Outside Miu Miu, Amalie Gassmann wore an outfit that one might consider traditionally ladylike, but not remotely buttoned-up, or (whisper it), boring. Instead, her cut-work lace apron-style top was tied over a sleeveless knit, whilst her skirt, also peekaboo, revealed "big knickers"—a silk pocket square folded over the waistband. It turned the idea of what dressing—or "acting"—like a "lady" entails. (Do you really think such an outfit belongs to a person who’s going to press their husband’s shirts or make sure dinner’s always on the table?) Susie Lau’s look for the Gucci show was similarly demure on the surface, featuring all kinds of ladylike flourishes: a floral scarf knotted under the chin, an oversized corsage and horsebit-embellished pumps, but the logo bag, bug-eye sunglasses and lack of hosiery made the overall picture read as "mob wife" instead of housewife.
All this to say that dressing in this way, almost cosplaying a traditional 1950s style, can be just as fun as dressing sexy, particularly in a season where the silhouettes are overarchingly 'womanly', with just a hint of what you might call frisson. "The peplum silhouette returning as a sophisticated jacket (Liberowe) or top (Ashlynn) signalled a reverence for femininity in fashion," says Zhang, adding, "More structured bags in east-west shoulder (Alaïa) and top-handle shapes (Marge Sherwood) add a feminine gesture to complete the look." Other garments that should be on your mood board include car coats, high-waisted cigarette trousers and pleated skirts, as well as details such as lace hosiery, peep-toe shoes, waist belts and drop earrings.
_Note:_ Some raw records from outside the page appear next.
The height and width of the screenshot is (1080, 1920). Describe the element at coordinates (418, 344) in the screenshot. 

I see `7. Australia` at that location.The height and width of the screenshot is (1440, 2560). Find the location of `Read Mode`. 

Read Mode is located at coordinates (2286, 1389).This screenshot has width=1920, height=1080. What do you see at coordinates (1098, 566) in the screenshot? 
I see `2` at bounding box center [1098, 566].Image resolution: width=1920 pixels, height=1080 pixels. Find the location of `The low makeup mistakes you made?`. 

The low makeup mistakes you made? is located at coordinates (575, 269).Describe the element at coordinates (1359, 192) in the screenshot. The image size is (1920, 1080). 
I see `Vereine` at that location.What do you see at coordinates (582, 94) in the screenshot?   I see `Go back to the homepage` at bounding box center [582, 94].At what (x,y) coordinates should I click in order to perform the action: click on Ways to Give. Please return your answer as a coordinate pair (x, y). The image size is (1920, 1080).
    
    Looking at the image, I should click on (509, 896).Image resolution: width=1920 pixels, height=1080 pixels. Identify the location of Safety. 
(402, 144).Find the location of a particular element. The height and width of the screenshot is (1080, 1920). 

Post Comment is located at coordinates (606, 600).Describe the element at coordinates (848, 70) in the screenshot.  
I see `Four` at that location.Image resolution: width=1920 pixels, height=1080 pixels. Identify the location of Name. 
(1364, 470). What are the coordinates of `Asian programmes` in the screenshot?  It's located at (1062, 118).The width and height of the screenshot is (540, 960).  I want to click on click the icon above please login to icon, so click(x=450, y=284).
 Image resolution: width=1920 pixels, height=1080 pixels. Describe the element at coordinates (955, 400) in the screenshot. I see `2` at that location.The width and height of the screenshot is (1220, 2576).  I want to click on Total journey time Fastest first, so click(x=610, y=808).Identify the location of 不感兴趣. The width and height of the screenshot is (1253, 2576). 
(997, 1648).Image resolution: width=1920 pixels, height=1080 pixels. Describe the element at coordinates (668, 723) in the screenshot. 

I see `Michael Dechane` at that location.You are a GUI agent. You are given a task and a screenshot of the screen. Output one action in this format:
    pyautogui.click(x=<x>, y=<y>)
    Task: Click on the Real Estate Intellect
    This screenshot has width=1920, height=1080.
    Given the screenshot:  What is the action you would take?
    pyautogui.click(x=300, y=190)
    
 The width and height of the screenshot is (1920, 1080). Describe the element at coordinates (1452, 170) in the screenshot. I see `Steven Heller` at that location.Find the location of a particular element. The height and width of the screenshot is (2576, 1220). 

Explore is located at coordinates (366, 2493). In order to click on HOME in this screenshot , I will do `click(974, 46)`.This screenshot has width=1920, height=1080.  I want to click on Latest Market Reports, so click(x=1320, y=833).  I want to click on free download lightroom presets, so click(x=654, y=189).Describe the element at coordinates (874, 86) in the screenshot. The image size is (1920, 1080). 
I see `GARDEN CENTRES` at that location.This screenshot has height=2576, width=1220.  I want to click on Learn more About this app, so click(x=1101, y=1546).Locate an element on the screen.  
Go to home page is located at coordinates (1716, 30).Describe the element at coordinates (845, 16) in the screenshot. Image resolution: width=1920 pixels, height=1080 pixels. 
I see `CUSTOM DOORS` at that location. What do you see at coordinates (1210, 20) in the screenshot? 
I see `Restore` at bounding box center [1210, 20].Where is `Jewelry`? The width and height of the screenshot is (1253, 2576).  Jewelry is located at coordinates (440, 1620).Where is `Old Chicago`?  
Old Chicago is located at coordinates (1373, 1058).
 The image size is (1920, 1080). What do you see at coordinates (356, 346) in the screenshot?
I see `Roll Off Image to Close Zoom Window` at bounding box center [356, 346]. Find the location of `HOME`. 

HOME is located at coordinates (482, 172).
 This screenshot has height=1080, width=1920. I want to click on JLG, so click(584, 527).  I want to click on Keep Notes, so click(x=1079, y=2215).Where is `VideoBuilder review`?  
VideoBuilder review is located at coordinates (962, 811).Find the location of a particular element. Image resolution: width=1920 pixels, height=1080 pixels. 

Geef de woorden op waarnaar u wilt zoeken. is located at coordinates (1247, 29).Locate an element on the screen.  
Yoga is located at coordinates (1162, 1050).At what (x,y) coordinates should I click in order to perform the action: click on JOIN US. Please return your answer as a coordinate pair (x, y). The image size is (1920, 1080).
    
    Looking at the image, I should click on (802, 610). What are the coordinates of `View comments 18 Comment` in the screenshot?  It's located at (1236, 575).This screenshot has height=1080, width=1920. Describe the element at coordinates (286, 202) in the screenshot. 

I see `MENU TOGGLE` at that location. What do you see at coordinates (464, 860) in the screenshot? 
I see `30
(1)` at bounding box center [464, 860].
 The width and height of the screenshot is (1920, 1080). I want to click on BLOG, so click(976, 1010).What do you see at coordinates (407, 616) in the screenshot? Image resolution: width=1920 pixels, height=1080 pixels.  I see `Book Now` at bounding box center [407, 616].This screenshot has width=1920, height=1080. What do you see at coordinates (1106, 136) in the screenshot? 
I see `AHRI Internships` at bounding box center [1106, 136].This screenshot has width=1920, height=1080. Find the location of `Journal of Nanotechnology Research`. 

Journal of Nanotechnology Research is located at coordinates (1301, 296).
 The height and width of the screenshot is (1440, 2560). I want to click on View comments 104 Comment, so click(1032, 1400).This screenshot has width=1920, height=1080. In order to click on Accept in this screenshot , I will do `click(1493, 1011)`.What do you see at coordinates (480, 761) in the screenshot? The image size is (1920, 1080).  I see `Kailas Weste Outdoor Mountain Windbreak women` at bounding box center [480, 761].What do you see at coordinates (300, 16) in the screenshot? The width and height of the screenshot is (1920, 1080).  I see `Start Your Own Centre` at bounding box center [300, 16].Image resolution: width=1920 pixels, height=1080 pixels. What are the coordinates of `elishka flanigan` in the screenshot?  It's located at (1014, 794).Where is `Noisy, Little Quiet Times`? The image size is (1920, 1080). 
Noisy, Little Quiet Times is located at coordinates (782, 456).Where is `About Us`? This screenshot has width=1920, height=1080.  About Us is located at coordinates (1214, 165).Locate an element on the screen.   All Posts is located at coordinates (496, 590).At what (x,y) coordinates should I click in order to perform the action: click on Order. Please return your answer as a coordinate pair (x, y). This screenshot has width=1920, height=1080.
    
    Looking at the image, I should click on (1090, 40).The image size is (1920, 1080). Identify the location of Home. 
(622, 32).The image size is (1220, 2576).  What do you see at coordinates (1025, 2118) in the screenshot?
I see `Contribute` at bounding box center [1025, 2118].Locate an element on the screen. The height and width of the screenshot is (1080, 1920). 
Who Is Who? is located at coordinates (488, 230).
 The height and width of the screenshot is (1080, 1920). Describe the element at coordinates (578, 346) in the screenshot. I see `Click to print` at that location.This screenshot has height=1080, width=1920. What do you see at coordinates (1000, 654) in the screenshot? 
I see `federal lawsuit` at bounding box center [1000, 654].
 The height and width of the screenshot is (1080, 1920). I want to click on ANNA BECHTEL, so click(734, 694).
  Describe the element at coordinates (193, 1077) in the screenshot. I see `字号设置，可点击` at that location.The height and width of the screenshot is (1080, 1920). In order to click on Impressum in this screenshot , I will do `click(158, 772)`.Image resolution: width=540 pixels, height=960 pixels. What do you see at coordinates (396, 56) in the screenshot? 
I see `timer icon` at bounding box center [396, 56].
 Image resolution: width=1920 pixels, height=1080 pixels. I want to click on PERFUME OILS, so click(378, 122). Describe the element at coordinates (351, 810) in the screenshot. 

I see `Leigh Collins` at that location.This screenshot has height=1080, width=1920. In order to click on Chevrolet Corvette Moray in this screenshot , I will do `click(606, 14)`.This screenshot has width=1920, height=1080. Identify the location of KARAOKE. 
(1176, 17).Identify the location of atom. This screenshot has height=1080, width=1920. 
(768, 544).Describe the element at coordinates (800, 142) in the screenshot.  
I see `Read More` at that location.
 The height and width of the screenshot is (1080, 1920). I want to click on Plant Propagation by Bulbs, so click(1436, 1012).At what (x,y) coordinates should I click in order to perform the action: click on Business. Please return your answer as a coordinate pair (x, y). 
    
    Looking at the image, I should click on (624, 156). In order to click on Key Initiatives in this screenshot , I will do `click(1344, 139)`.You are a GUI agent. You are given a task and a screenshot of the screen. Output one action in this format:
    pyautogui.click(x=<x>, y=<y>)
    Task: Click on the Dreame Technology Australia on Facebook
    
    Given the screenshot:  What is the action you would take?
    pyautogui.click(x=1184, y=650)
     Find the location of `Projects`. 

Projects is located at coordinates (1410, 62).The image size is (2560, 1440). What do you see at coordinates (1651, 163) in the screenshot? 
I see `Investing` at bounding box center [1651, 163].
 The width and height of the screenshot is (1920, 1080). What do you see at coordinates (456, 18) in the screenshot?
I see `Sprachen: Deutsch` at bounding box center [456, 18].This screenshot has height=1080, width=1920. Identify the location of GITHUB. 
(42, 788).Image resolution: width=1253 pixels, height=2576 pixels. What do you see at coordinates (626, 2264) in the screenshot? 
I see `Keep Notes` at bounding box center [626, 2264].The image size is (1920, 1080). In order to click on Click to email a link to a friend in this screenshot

Instead of pairing these all together, however, you should feel at liberty to mix things up.
For Walton, the key is balance. "I wear a lot of vintage, and some of those pieces have a certain 'ladylike' connotation. For me, the trick is to modernise them by pairing them with something a little unexpected. So I might wear a contemporary dress but add a vintage pair of gloves or small purse," she explains. Chloé's jelly mules—a peep-toe, bow-embellished sandal made entirely out of blue-tinted TPU—are her only new purchase of late, an item of footwear which falls "somewhere between a life-sized Barbie shoe and Cinderella’s glass slipper," but which you could pair with a windbreaker-style jacket and knee-length capri leggings instead of a circle skirt.
Ferragamo’s Vara Bow, a shoe line that includes a high-heel stiletto, a low-heel slide, pumps and slingbacks, is described as a design both "elegant and sensual" (Christy Turlington wears the stiletto in the brand’s spring campaign). You could lean into this so-called 'ladylike' vibe or use it to counterbalance baggy tailoring or elevate denim, equal parts comfortable and chic.
That’s the thing about being a "lady": the word means different things to different people, but it always, always, contains multitudes.